=== Begin Enclosure ===

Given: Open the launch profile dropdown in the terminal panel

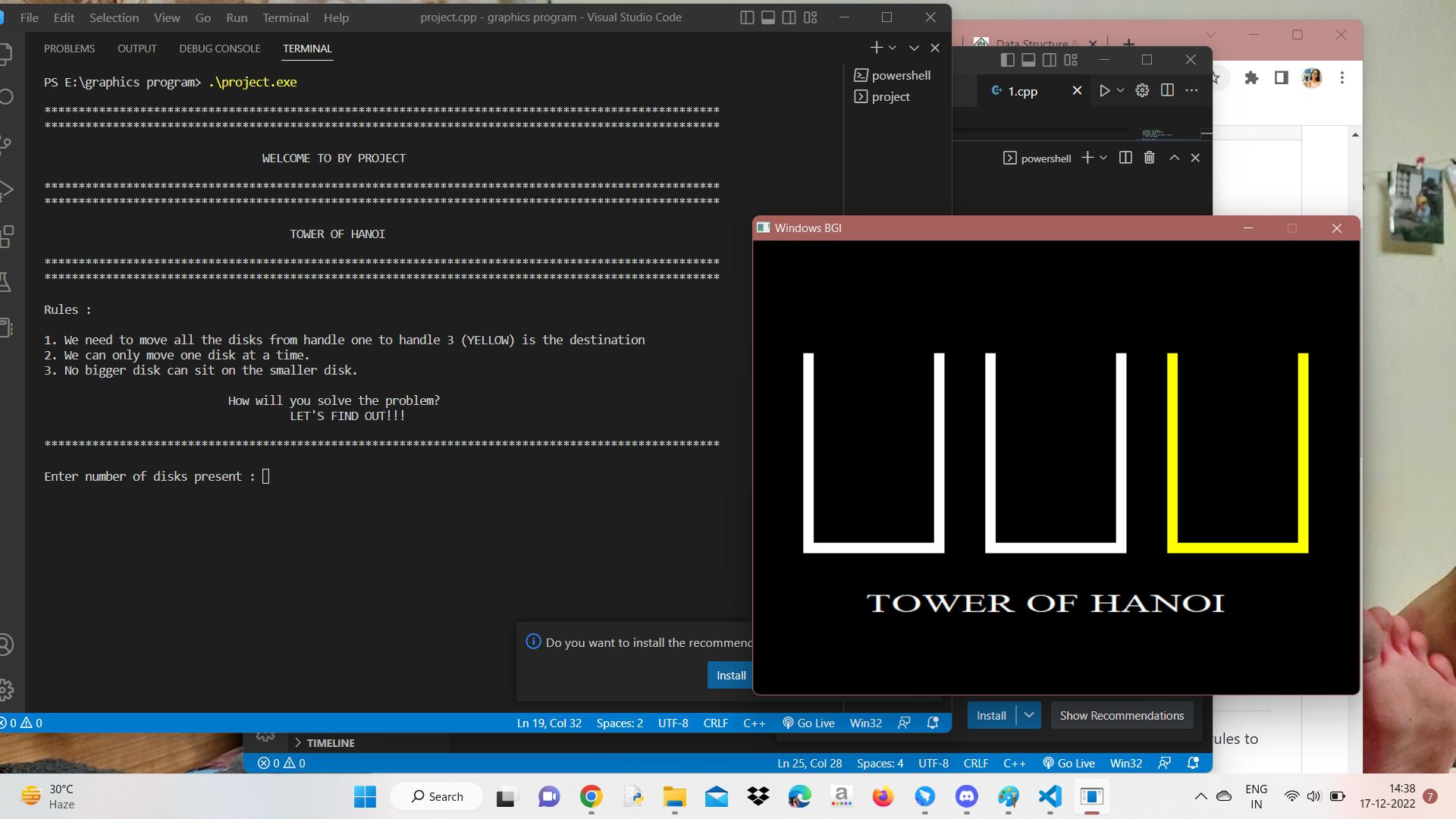Looking at the screenshot, I should click(893, 47).
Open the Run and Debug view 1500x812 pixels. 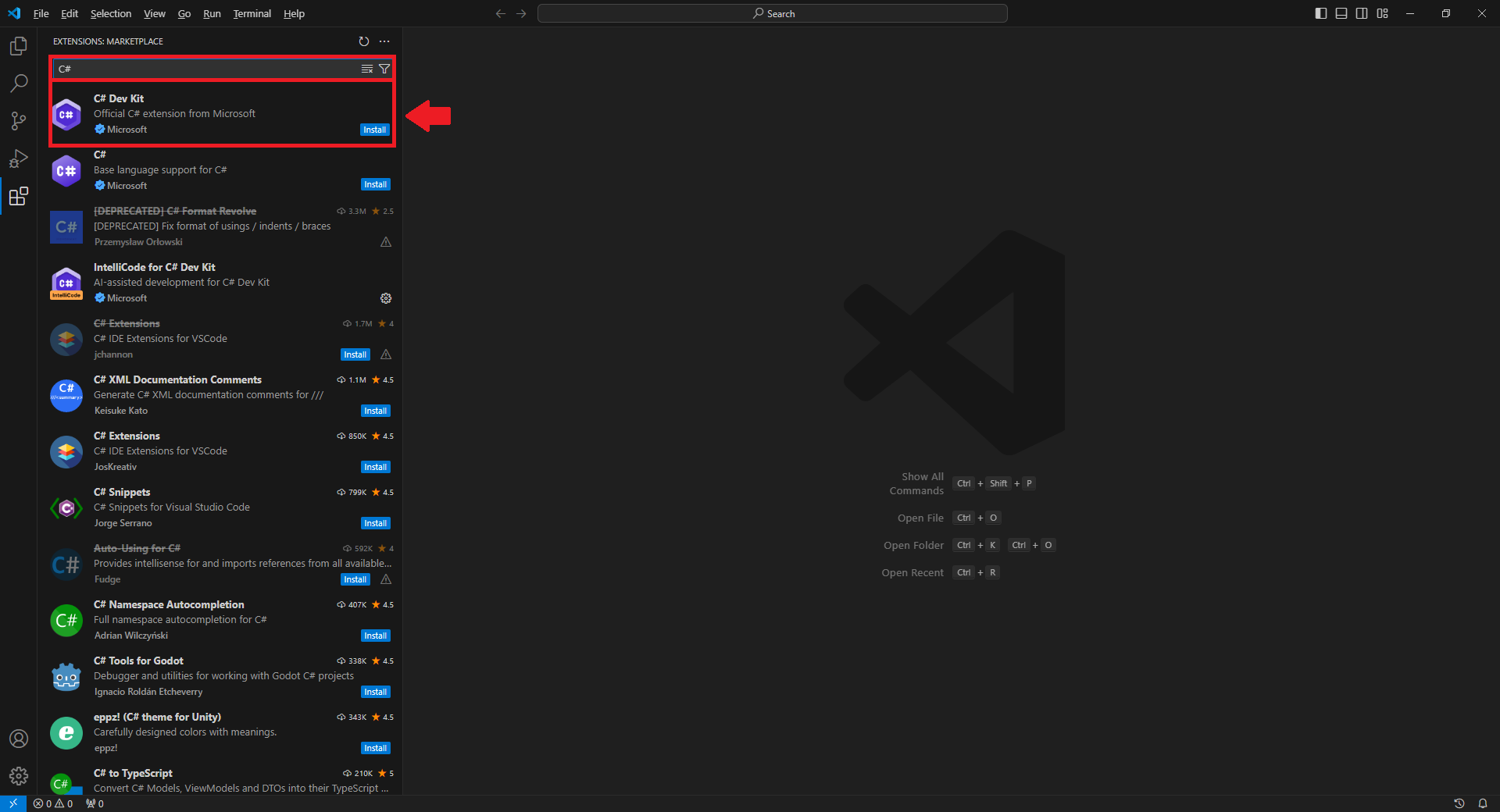(18, 158)
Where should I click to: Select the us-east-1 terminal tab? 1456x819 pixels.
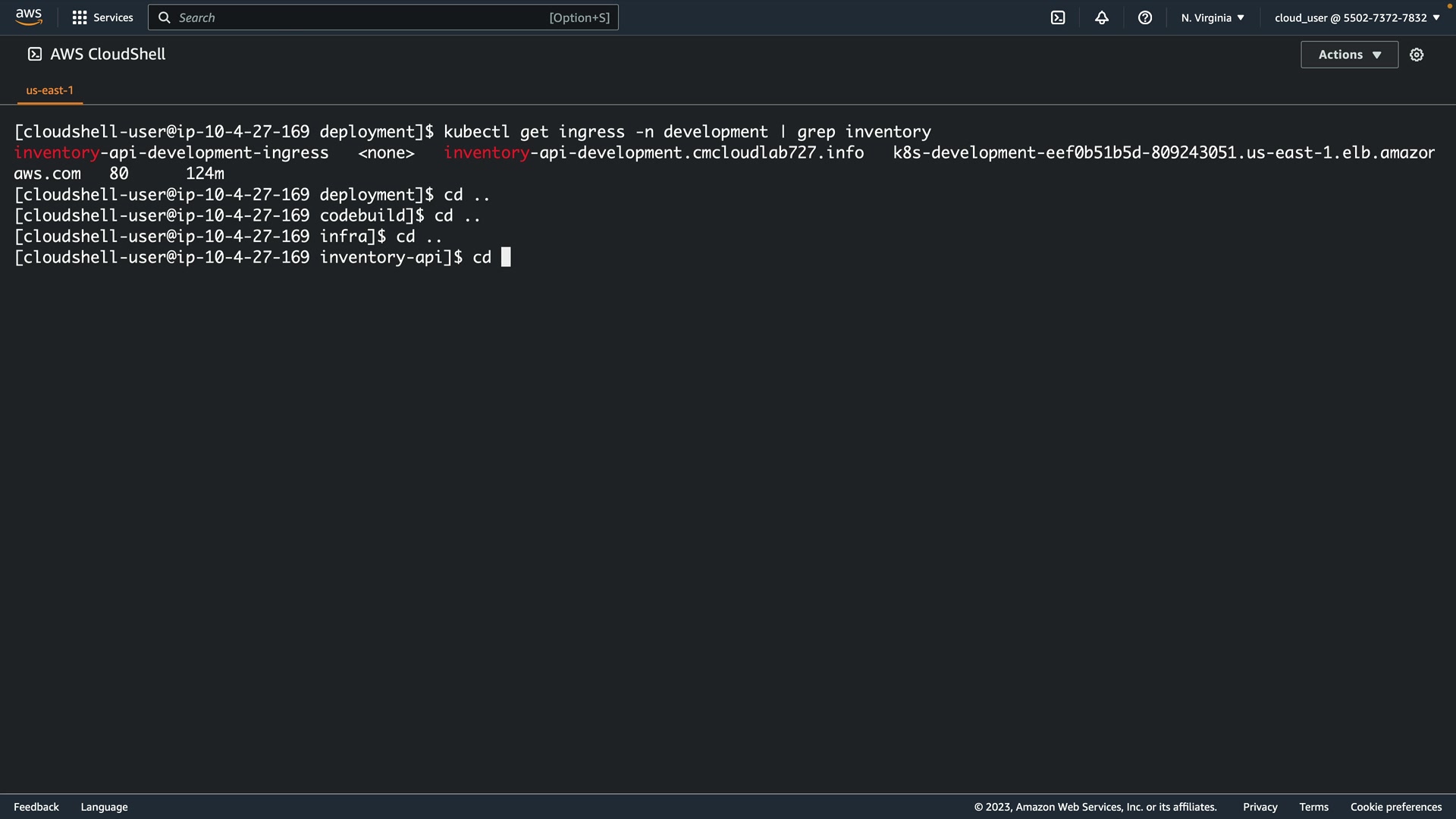tap(50, 90)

=== End Enclosure ===

**Problem**:
Reproduce the lines of the listing exactly, starting at the one that contains "Where should I" and continuing through the final line, but leave out the pictures.

**Finished task**:
Where should I click to: Select the us-east-1 terminal tab? 1456x819 pixels.
tap(50, 90)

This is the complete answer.